Back to Lance

Fragment Reuse Index

docs/src/format/table/index/system/frag_reuse.md

6.0.02.7 KB
Original Source

Fragment Reuse Index

The Fragment Reuse Index is an internal index used to optimize fragment operations during compaction and dataset updates.

When data modifications happen against a Lance table, it could trigger compaction and index optimization at the same time to improve data layout and index coverage. By default, compaction will remap all indices at the same time to prevent read regression. This means both compaction and index optimization could modify the same index and cause one process to fail. Typically, the compaction would fail because it has to modify all indices and takes longer, resulting in table layout degrading over time.

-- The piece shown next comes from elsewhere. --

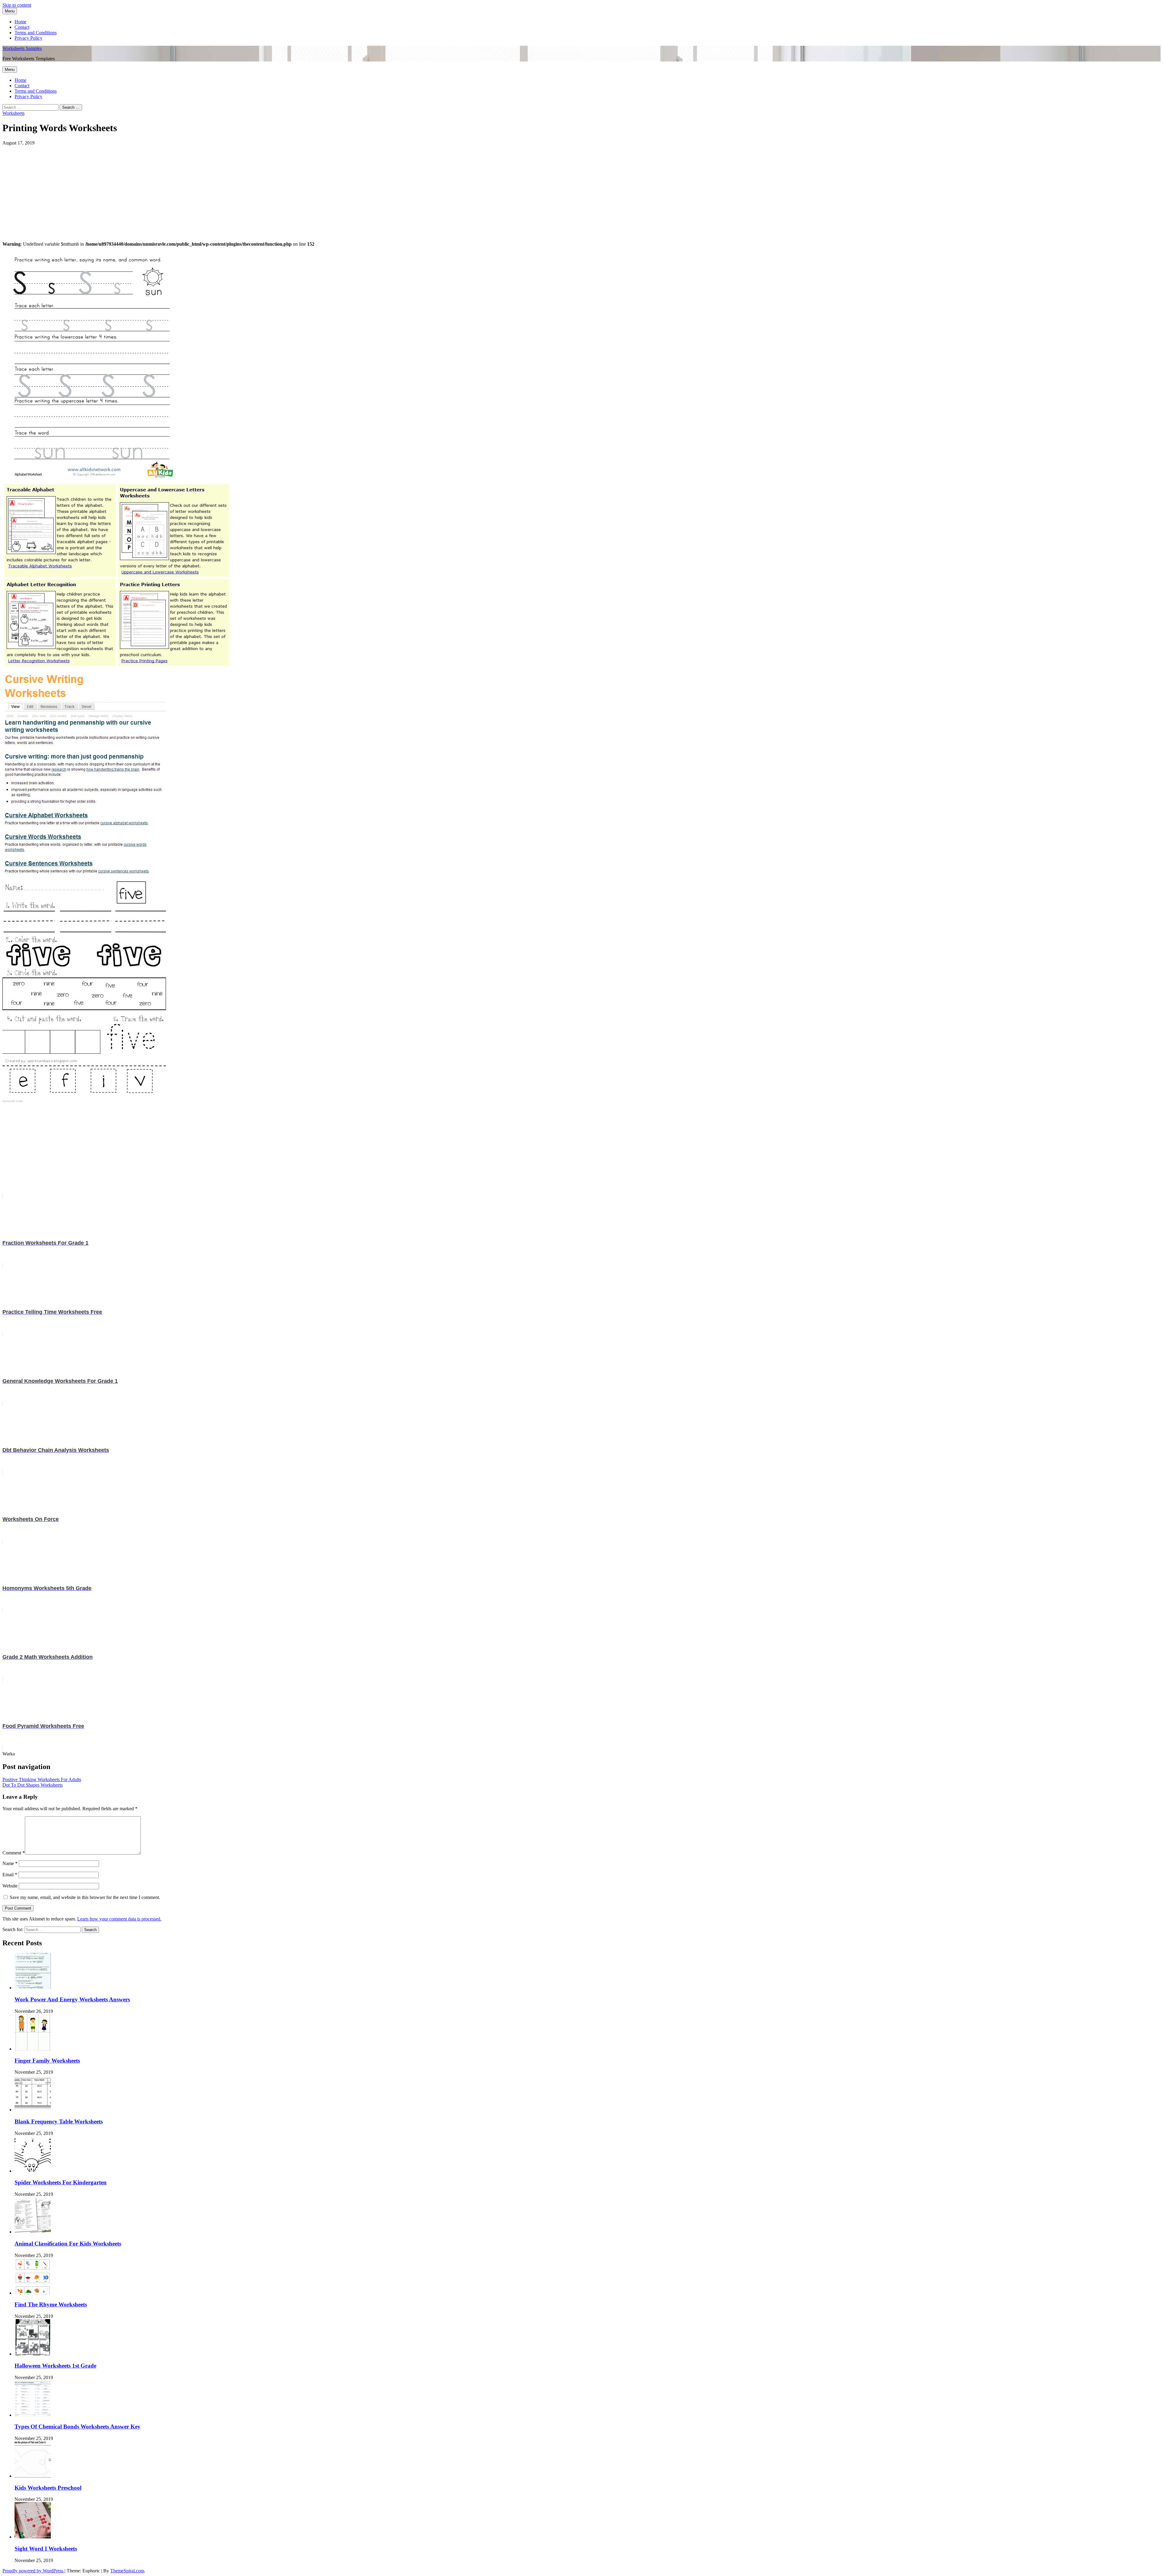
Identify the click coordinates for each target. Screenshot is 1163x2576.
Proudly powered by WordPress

Fragment Reuse Index allows a compaction to defer the index remap process. Suppose a compaction removes fragments A and B and produces C. At query runtime, it reuses the old fragments A and B by updating the row addresses related to A and B in the index to the latest ones in C. Because indices are typically cached in memory after initial load, the in-memory index is up to date after the fragment reuse application process.

Index Details

protobuf
%%% proto.message.FragmentReuseIndexDetails %%%

Expected Use Pattern

Fragment Reuse Index should be created if the user defers index remap in compaction. The index accumulates a new reuse version every time a compaction is executed.

As long as all the scalar and vector indices are created after the specific reuse version, the indices are all caught up and the specific reuse version can be trimmed.

Impacts

Conflict Resolution

The presence of the Fragment Reuse Index changes how Lance detects conflicts between concurrent operations. Operations that would normally conflict with compaction (such as index building) can proceed without conflict when the FRI is in use. For full details on how conflict detection is affected, see conflict resolution.

Index Load Cost

When the FRI is present, indices must be remapped at load time. Each time an index is loaded into the cache, the FRI is applied to translate old row addresses to current ones. This adds a small cost to index loading but does not affect query performance once the index is cached.

FRI Growth and Cleanup

The FRI grows with each compaction. Every compaction that defers index remapping adds a new reuse version to the index. Over time, this can accumulate and increase the cost of index loading since more address translations must be applied.

Once all scalar and vector indices have been rebuilt past a given reuse version, that version is no longer needed and can be trimmed. Users should schedule a periodic process to trim stale reuse versions and keep the FRI size under control.